The core issue seems to be that the TFLite converter is not correctly handling weights loaded within the tf.Module's __init__ method, specifically when those weights are loaded from external files. The converter might not be tracking these weights as persistent variables, leading to them being discarded during the conversion process. This is a critical bug that prevents proper on-device model deployment.

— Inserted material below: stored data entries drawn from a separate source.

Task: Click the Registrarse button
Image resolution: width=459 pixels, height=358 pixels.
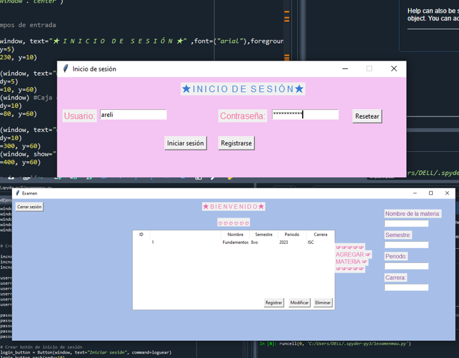Action: pyautogui.click(x=237, y=143)
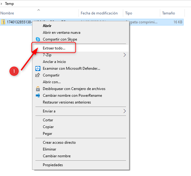Viewport: 191px width, 176px height.
Task: Click the File Locksmith padlock icon
Action: [38, 89]
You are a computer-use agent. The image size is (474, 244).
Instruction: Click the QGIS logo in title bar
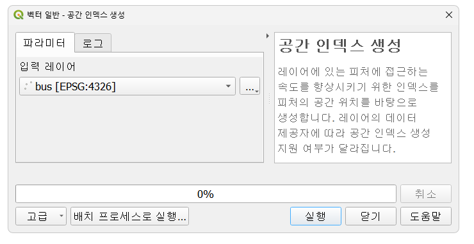click(19, 15)
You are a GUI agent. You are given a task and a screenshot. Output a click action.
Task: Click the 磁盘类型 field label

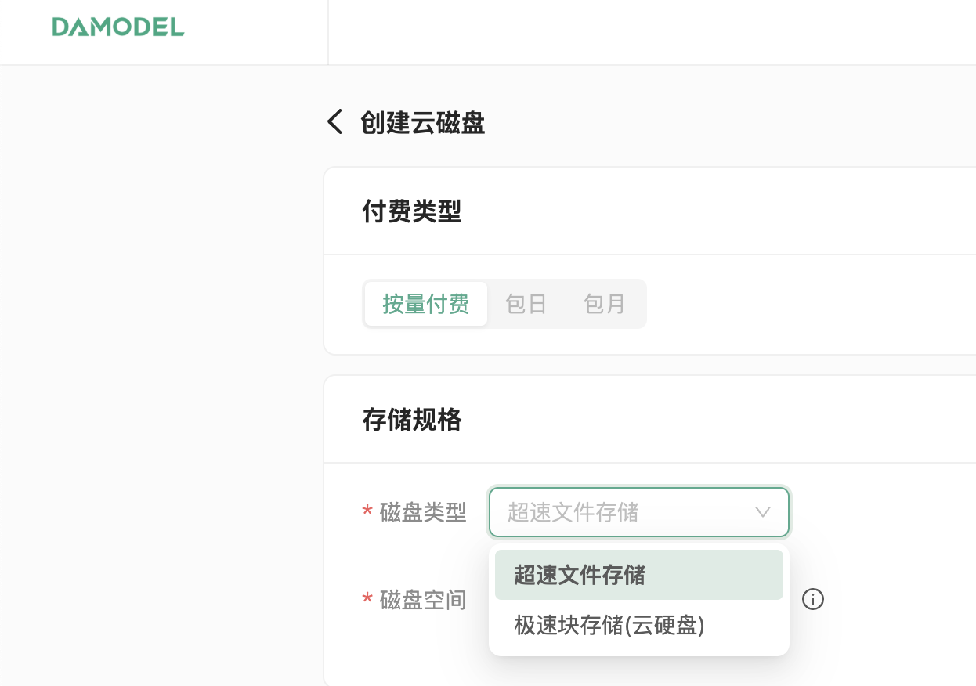(x=423, y=512)
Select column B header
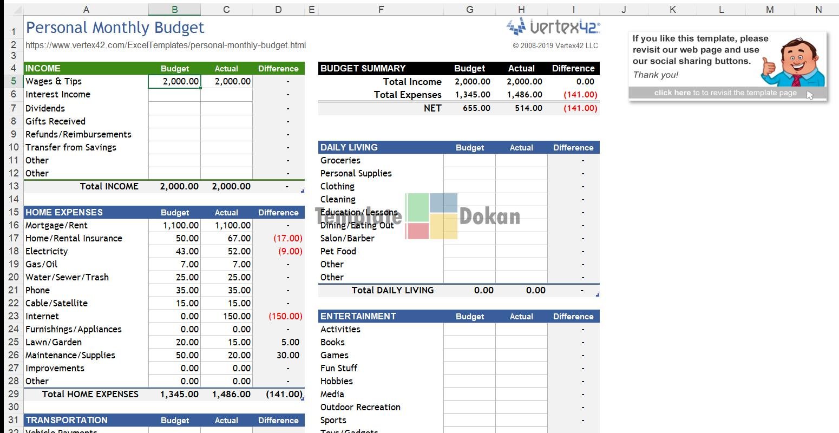 (174, 9)
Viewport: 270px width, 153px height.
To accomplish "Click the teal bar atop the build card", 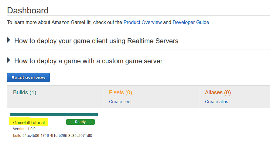I will click(x=54, y=115).
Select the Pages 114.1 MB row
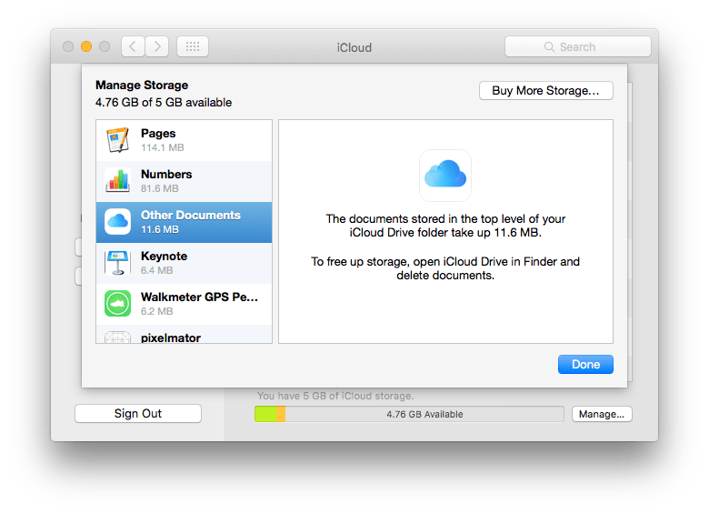The width and height of the screenshot is (709, 514). coord(200,140)
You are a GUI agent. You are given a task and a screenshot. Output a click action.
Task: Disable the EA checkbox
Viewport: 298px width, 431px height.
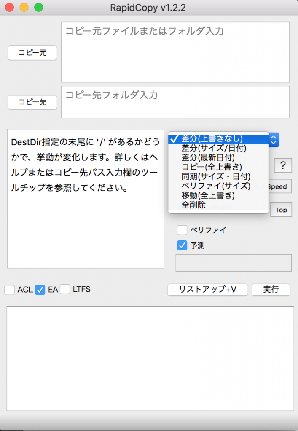tap(40, 290)
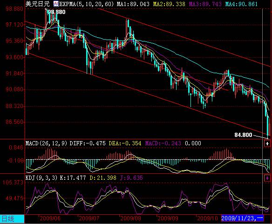This screenshot has width=272, height=224.
Task: Click the EXPMA chart icon beside 美元日元
Action: 56,4
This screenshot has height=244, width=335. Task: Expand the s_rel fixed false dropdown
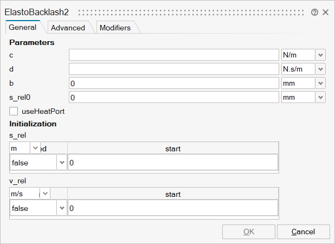pos(61,163)
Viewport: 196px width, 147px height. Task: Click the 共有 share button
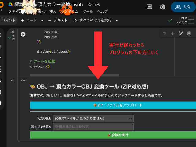point(183,7)
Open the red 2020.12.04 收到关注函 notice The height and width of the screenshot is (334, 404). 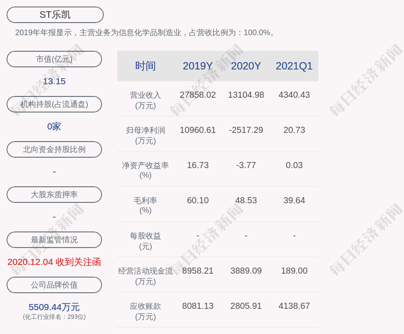click(54, 262)
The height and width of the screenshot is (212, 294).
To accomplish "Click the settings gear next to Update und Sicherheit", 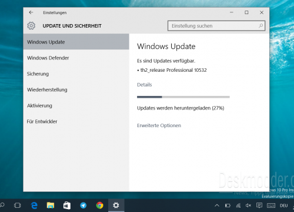I will tap(31, 26).
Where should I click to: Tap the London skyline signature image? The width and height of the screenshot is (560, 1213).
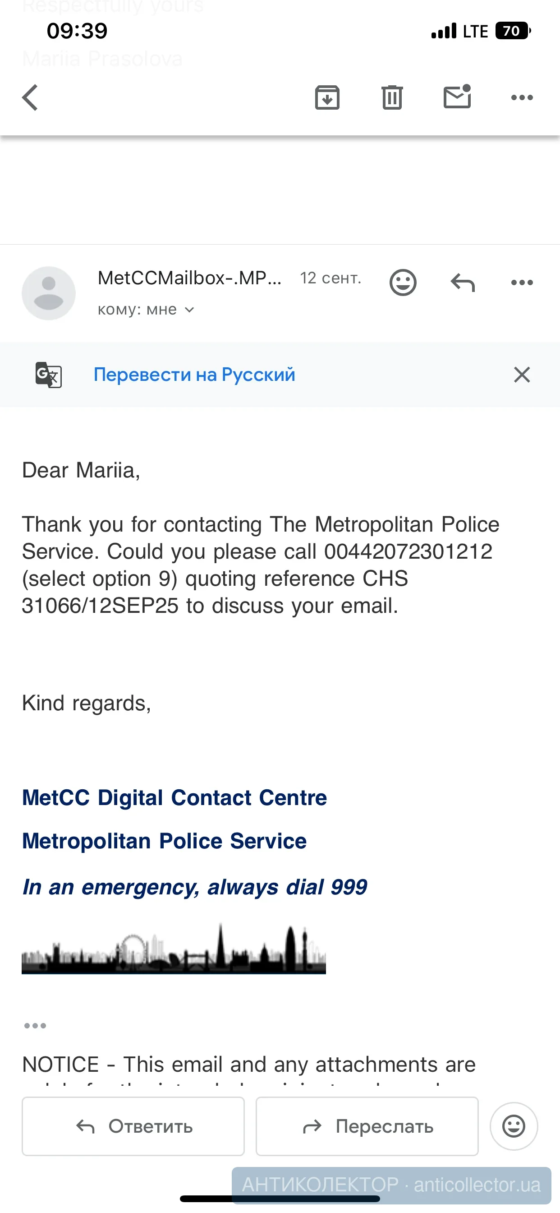pos(174,948)
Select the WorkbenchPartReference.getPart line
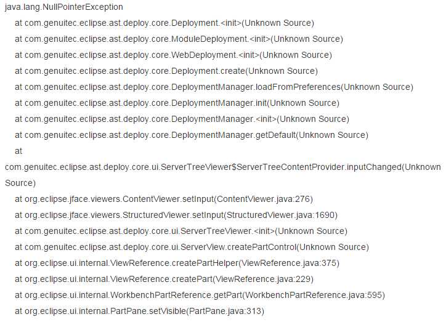This screenshot has width=446, height=322. coord(200,295)
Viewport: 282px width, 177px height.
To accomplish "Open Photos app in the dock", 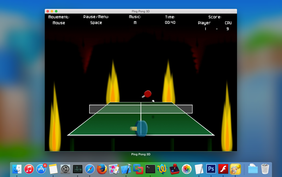I will click(187, 169).
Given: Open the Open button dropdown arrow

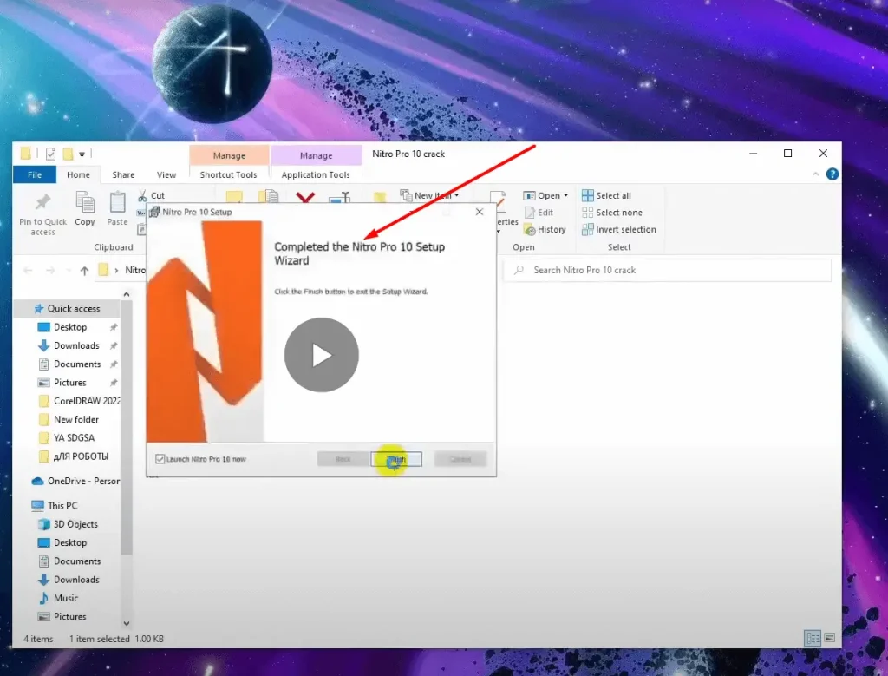Looking at the screenshot, I should (565, 196).
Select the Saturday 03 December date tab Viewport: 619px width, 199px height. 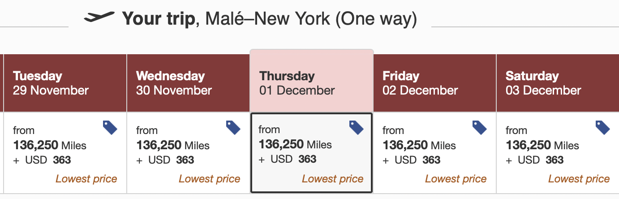click(558, 83)
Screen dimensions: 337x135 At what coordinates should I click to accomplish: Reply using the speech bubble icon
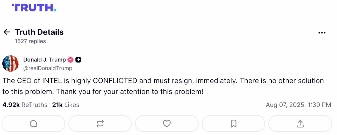click(x=33, y=124)
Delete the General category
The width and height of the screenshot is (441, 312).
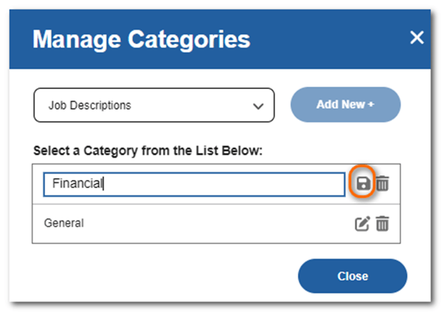click(383, 224)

Possible Solutions and Workarounds

While a definitive solution might require a fix in the TensorFlow Lite converter itself, here are some potential workarounds you can try:

Load Weights Outside __init__: Instead of loading weights in the __init__ method, try loading them in a separate method and calling that method after the tf.Module object is created. This might help the converter recognize the weights as persistent variables.
Use tf.Variable Directly: Instead of loading weights into a temporary Keras model and then transferring them, try creating tf.Variable objects directly and loading the weights into them. This might provide more explicit control over the variables and their persistence.
Save and Load SavedModel Weights: Save the model's weights after loading them in Python using model.save_weights() and then load them back after conversion. This might force the weights to be included in the SavedModel and subsequently in the TFLite model.
Report the Issue: It's crucial to report this issue to the TensorFlow team on GitHub. Providing a clear and reproducible example (like the code snippet above) will help them diagnose and fix the bug in the converter.

Conclusion: A Weighty Problem for On-Device Training

This issue highlights a significant challenge in using TensorFlow Lite for on-device training, particularly when dealing with transfer learning and loading weights from external files. The converter's failure to preserve these weights leads to broken models and runtime errors. While workarounds might exist, a proper fix in the TFLite converter is essential for ensuring a smooth and reliable workflow for on-device training. Stay tuned for updates and keep experimenting! Hopefully, this detailed explanation helps you understand the problem and find a solution that works for you. Remember to always verify the size and behavior of your converted models to catch issues like this early on. Happy coding, guys!